When tumor cells express molecules on their cell surfaces (e.g., E-cadherin) which promote cell–cell adhesion or molecules that prohibit their motility and invasion (e.g., Nm23, TIMPs, SseCKS), they are more apt to remain at the primary tumor. Likewise, molecules that affect recruitment and structural aspects of angiogenic vessels could impact tumor cell dissemination. Still other suppressors reduce cell survival during transit (e.g., caspase-8, BRMS1, KAI1). We have not even mentioned the multitude of immunogenic molecules that make circulating tumor cells visible to the immune system.

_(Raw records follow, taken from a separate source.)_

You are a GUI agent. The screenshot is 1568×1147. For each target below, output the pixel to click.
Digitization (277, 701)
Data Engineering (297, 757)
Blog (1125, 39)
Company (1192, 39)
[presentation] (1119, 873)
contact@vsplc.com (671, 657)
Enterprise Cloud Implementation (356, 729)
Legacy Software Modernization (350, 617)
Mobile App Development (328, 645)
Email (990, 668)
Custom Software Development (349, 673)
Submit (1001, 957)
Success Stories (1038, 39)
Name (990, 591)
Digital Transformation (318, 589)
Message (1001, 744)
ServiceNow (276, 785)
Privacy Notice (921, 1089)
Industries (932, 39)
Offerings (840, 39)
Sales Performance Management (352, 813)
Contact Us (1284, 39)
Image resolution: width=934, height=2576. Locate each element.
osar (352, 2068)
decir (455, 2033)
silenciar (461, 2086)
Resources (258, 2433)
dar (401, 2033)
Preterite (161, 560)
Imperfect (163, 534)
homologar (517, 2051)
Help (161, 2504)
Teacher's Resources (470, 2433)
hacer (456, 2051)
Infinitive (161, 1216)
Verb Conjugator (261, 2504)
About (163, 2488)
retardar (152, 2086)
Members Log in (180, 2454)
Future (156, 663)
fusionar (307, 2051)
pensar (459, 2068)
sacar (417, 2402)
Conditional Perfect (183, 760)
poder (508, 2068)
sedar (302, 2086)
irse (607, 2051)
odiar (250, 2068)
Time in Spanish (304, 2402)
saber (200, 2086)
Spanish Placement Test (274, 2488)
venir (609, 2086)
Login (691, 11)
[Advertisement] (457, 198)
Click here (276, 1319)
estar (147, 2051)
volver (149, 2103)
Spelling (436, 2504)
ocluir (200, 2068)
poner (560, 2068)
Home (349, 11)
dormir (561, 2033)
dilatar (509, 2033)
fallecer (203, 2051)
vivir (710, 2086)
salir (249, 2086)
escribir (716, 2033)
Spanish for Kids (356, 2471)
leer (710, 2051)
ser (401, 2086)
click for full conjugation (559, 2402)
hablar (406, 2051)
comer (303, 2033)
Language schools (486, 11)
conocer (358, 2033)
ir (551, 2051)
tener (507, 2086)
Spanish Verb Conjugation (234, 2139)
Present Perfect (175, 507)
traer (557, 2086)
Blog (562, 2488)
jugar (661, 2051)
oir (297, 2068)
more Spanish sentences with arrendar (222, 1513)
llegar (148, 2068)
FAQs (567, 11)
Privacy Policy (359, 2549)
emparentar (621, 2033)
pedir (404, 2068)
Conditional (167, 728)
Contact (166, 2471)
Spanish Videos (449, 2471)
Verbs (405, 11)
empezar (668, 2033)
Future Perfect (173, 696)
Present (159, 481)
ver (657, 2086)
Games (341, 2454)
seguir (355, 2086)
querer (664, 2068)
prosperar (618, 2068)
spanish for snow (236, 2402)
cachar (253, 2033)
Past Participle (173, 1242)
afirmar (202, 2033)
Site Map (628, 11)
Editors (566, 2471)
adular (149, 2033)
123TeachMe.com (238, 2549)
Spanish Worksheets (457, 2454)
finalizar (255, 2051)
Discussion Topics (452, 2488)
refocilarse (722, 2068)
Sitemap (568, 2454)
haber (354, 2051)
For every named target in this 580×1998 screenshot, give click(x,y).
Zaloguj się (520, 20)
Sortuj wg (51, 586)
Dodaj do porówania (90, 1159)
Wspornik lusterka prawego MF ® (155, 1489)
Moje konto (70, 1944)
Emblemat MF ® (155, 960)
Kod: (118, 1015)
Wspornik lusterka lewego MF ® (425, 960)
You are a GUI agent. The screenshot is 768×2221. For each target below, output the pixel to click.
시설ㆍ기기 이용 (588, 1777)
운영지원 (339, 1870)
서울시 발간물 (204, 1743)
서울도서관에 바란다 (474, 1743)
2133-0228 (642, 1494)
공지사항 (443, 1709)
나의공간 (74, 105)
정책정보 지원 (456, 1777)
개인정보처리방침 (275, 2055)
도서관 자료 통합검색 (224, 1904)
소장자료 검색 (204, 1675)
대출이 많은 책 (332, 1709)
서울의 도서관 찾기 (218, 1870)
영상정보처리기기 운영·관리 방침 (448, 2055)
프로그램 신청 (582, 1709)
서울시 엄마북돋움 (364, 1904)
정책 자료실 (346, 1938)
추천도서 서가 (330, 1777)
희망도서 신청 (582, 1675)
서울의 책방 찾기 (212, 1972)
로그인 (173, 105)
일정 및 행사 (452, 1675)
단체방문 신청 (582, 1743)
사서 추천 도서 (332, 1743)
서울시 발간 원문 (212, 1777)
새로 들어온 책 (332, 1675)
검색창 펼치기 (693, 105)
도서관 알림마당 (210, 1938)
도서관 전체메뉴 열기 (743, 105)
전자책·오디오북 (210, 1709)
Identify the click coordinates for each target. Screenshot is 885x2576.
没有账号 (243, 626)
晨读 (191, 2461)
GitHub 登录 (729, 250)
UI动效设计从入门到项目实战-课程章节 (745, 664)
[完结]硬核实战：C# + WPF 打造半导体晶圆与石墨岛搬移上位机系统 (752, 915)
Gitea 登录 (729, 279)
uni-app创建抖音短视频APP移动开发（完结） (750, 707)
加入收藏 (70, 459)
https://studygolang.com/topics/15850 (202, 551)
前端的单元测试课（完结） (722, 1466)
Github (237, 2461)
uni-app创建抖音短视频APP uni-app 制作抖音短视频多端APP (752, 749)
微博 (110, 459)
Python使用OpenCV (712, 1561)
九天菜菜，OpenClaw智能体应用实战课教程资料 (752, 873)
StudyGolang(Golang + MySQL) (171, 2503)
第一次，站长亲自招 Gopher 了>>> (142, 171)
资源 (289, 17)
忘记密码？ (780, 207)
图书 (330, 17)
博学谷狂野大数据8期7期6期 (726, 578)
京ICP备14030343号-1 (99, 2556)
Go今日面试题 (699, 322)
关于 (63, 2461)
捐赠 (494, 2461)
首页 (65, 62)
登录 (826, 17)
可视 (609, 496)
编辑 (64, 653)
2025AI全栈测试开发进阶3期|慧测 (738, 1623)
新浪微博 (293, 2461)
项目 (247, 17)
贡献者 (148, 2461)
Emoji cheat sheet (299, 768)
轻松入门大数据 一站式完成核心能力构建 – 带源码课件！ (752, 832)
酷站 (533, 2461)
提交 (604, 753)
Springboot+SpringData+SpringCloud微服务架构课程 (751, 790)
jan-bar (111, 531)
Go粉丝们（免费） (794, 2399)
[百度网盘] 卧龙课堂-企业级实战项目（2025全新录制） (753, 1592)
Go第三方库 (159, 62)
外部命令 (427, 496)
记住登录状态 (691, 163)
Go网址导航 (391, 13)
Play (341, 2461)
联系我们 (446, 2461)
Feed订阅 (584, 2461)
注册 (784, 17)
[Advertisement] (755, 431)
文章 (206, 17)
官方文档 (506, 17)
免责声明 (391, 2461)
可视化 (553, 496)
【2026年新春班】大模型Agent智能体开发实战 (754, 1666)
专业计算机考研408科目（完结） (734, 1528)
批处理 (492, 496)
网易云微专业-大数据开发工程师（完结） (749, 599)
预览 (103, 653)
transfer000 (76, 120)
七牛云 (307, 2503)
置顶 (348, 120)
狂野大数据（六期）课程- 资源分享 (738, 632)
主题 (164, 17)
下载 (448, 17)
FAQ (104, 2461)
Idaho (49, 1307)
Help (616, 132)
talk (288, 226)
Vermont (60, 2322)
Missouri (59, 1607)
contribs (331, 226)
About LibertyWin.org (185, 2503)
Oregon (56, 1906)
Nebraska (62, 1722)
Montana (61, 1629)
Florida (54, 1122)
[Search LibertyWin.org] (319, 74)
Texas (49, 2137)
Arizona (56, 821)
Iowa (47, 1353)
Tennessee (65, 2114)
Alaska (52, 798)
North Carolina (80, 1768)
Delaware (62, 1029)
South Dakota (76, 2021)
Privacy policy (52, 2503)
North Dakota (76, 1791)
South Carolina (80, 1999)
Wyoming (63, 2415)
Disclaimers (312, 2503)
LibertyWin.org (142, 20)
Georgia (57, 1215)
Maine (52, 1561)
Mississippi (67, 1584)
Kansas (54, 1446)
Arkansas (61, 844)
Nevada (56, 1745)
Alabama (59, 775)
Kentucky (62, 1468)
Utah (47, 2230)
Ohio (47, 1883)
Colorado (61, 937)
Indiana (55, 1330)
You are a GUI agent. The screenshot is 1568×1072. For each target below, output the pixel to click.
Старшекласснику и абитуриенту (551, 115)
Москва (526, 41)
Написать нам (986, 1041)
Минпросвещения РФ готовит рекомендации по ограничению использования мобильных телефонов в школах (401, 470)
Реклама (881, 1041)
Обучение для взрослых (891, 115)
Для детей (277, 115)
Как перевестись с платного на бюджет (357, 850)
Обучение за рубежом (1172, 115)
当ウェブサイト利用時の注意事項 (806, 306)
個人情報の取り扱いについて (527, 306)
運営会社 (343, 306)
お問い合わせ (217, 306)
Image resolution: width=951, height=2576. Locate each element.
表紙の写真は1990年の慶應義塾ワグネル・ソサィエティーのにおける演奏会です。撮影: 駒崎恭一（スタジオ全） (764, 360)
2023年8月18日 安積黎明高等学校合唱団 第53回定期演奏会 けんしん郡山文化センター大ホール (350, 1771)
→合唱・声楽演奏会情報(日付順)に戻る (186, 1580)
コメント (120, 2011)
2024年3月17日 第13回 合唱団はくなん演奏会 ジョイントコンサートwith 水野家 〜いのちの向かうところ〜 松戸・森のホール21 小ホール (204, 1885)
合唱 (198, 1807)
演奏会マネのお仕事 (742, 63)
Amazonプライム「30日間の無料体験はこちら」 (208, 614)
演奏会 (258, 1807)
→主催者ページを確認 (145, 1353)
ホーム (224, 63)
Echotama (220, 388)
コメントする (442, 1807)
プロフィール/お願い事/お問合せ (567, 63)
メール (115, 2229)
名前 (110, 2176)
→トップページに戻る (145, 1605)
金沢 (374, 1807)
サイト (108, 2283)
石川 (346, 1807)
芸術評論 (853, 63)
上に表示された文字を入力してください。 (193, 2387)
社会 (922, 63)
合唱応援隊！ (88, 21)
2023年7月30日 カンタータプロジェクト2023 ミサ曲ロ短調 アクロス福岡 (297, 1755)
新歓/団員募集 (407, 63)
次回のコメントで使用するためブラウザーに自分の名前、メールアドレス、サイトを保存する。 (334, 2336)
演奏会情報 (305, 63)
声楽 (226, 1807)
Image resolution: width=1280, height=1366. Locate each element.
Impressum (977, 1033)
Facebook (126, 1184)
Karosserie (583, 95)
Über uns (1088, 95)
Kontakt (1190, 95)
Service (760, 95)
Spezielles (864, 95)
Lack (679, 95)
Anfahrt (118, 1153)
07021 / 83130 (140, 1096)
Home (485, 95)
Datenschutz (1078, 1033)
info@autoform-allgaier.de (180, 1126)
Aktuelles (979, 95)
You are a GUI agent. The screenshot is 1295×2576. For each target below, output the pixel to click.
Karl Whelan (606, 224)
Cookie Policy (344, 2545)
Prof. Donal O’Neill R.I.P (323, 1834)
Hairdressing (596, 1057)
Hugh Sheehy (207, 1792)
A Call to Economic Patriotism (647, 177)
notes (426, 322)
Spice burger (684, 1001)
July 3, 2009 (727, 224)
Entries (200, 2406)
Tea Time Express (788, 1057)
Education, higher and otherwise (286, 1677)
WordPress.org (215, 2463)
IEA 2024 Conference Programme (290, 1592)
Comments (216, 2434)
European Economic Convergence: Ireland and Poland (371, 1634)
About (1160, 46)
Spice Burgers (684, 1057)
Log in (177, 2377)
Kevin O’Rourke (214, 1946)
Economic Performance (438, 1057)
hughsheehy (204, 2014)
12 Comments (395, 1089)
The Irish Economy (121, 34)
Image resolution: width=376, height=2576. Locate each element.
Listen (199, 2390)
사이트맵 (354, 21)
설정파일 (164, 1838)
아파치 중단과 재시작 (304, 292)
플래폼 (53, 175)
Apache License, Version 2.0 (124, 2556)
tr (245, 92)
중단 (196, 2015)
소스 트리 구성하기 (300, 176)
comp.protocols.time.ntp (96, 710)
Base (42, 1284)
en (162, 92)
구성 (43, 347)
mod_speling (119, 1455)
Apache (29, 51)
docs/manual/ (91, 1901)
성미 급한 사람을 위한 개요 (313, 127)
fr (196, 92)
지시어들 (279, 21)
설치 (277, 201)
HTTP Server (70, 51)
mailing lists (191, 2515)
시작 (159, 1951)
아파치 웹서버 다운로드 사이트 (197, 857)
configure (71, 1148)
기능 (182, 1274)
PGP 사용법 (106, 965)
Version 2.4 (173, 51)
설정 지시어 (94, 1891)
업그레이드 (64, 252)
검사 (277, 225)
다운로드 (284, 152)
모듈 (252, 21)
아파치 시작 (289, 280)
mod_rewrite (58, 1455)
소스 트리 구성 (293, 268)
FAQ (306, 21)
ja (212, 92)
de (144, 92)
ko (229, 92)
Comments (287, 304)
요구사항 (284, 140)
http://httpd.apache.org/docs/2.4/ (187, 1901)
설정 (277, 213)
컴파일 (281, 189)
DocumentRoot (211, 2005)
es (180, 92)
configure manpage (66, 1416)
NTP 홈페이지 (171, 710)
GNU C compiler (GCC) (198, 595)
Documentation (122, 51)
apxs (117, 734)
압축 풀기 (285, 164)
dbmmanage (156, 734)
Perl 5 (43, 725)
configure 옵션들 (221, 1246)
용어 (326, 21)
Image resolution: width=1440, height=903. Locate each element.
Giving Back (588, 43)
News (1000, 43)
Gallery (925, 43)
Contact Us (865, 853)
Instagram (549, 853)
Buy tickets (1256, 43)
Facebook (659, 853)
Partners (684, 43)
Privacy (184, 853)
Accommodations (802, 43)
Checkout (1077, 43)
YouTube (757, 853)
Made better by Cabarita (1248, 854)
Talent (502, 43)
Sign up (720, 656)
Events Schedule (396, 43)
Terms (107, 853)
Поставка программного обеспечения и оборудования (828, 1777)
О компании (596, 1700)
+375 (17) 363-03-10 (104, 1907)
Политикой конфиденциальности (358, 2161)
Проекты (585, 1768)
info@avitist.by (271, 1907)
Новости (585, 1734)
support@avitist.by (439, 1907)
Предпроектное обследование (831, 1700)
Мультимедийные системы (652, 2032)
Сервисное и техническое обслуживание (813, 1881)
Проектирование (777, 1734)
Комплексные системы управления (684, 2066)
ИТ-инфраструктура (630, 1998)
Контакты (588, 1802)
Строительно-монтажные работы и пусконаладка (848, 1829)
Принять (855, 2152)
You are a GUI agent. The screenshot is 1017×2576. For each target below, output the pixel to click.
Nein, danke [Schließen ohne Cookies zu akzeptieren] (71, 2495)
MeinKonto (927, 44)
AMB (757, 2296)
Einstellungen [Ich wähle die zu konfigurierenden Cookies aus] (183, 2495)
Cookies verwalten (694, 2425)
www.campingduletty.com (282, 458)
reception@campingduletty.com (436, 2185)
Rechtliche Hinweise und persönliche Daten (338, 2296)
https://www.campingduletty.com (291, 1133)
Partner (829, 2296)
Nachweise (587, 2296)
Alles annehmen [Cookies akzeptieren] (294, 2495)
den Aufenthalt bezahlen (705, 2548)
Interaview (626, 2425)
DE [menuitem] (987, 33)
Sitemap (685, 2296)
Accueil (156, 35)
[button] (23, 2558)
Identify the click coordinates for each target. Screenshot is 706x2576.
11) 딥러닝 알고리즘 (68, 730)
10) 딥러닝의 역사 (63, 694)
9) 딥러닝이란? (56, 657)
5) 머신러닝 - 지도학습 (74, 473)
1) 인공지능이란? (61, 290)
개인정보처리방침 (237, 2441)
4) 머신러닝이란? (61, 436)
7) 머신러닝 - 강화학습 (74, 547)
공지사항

We find ourselves at the earliest stages of a research endeavor that, at its root, defines cellular responses in complex mixtures of molecules. It has been clear, and the results presented in this short review emphasize, that tumor cells alone do not determine whether metastases develop. It is clear that the response of tumor cells to signals from the many microenvironments through which it traverses to seed and proliferate a secondary site are essential for metastasis. Experiments to elucidate the mechanisms of metastasis are currently relatively basic since they explore only one factor at a time. Significant advances will require a sophisticated and more comprehensive mimicry of the various microenvironments, including growth factors, growth factor ratios, growth inhibitors, matrices and biophysical parameters such as sheer and torsion.

Our objective in writing this review has been to highlight the interactions between tumor cells and various stages of the microenvironment by describing how a selected number of metastasis suppressors control key interactions. We hope that the manner in which we have presented the facts stimulates investigators studying metastasis to incorporate elements of integral cell–cell and cell–matrix interactions.